■ EXCERPTED DATA ■
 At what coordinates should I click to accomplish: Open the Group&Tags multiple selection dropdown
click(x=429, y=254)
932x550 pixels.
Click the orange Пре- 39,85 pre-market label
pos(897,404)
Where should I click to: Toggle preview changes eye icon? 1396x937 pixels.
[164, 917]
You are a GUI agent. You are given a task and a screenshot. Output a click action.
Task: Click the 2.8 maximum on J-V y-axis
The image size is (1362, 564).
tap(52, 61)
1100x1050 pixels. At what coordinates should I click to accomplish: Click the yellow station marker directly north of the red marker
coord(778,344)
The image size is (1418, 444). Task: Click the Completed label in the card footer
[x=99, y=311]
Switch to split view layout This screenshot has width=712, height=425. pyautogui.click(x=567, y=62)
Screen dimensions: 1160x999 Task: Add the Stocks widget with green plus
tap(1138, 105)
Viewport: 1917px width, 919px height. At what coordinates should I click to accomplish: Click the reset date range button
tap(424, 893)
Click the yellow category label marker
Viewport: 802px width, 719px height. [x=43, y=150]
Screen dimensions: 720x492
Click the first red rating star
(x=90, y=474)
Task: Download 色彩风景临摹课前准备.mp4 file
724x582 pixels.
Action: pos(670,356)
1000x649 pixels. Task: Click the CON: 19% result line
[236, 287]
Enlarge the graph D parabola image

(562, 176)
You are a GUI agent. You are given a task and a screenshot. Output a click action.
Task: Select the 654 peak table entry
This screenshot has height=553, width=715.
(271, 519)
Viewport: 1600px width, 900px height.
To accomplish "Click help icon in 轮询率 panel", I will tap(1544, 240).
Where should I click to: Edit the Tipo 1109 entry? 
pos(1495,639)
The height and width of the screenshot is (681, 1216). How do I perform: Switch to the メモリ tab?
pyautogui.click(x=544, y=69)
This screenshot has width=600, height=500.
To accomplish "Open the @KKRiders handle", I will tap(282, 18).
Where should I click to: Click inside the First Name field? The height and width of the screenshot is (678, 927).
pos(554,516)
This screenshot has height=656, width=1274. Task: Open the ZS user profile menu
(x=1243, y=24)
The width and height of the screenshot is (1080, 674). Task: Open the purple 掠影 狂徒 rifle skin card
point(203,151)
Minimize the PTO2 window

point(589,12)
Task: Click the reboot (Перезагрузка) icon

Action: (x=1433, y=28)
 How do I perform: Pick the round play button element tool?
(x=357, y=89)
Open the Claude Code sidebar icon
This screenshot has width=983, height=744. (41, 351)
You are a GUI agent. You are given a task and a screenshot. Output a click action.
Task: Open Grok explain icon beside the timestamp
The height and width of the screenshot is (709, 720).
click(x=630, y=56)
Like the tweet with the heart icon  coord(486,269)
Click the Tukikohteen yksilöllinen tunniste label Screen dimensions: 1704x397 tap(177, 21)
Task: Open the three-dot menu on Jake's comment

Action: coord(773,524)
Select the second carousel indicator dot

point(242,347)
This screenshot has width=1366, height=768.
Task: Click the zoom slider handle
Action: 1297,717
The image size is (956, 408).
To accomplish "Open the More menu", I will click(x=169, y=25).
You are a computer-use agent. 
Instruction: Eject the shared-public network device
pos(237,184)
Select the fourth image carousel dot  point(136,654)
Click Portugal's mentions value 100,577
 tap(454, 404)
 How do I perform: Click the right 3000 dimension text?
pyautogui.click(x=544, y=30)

■ PROBLEM REQUIREMENTS ■
In full and exactly as written, the listing is to be copied again.

■ PROBLEM SOLUTION ■
 At what coordinates should I click to accomplish: Open the Group&Tags multiple selection dropdown
click(x=429, y=254)
932x550 pixels.
Click the orange Пре- 39,85 pre-market label
pos(897,404)
Where should I click to: Toggle preview changes eye icon? 1396x937 pixels.
[164, 917]
You are a GUI agent. You are given a task and a screenshot. Output a click action.
Task: Click the 2.8 maximum on J-V y-axis
The image size is (1362, 564).
tap(52, 61)
1100x1050 pixels. At what coordinates should I click to accomplish: Click the yellow station marker directly north of the red marker
coord(778,344)
The image size is (1418, 444). Task: Click the Completed label in the card footer
[x=99, y=311]
Switch to split view layout This screenshot has width=712, height=425. pyautogui.click(x=567, y=62)
Screen dimensions: 1160x999 Task: Add the Stocks widget with green plus
tap(1138, 105)
Viewport: 1917px width, 919px height. At what coordinates should I click to accomplish: Click the reset date range button
tap(424, 893)
Click the yellow category label marker
Viewport: 802px width, 719px height. [x=43, y=150]
Screen dimensions: 720x492
Click the first red rating star
(x=90, y=474)
Task: Download 色彩风景临摹课前准备.mp4 file
724x582 pixels.
Action: pos(670,356)
1000x649 pixels. Task: Click the CON: 19% result line
[236, 287]
Enlarge the graph D parabola image

(562, 176)
You are a GUI agent. You are given a task and a screenshot. Output a click action.
Task: Select the 654 peak table entry
This screenshot has height=553, width=715.
(271, 519)
Viewport: 1600px width, 900px height.
To accomplish "Click help icon in 轮询率 panel", I will tap(1544, 240).
Where should I click to: Edit the Tipo 1109 entry? 
pos(1495,639)
The height and width of the screenshot is (681, 1216). How do I perform: Switch to the メモリ tab?
pyautogui.click(x=544, y=69)
This screenshot has width=600, height=500.
To accomplish "Open the @KKRiders handle", I will tap(282, 18).
Where should I click to: Click inside the First Name field? The height and width of the screenshot is (678, 927).
pos(554,516)
This screenshot has height=656, width=1274. Task: Open the ZS user profile menu
(x=1243, y=24)
The width and height of the screenshot is (1080, 674). Task: Open the purple 掠影 狂徒 rifle skin card
point(203,151)
Minimize the PTO2 window

point(589,12)
Task: Click the reboot (Перезагрузка) icon

Action: (x=1433, y=28)
 How do I perform: Pick the round play button element tool?
(x=357, y=89)
Open the Claude Code sidebar icon
This screenshot has width=983, height=744. (41, 351)
You are a GUI agent. You are given a task and a screenshot. Output a click action.
Task: Open Grok explain icon beside the timestamp
The height and width of the screenshot is (709, 720).
click(x=630, y=56)
Like the tweet with the heart icon  coord(486,269)
Click the Tukikohteen yksilöllinen tunniste label Screen dimensions: 1704x397 tap(177, 21)
Task: Open the three-dot menu on Jake's comment

Action: coord(773,524)
Select the second carousel indicator dot

point(242,347)
This screenshot has width=1366, height=768.
Task: Click the zoom slider handle
Action: 1297,717
The image size is (956, 408).
To accomplish "Open the More menu", I will click(x=169, y=25).
You are a computer-use agent. 
Instruction: Eject the shared-public network device
pos(237,184)
Select the fourth image carousel dot  point(136,654)
Click Portugal's mentions value 100,577
 tap(454, 404)
 How do I perform: Click the right 3000 dimension text?
pyautogui.click(x=544, y=30)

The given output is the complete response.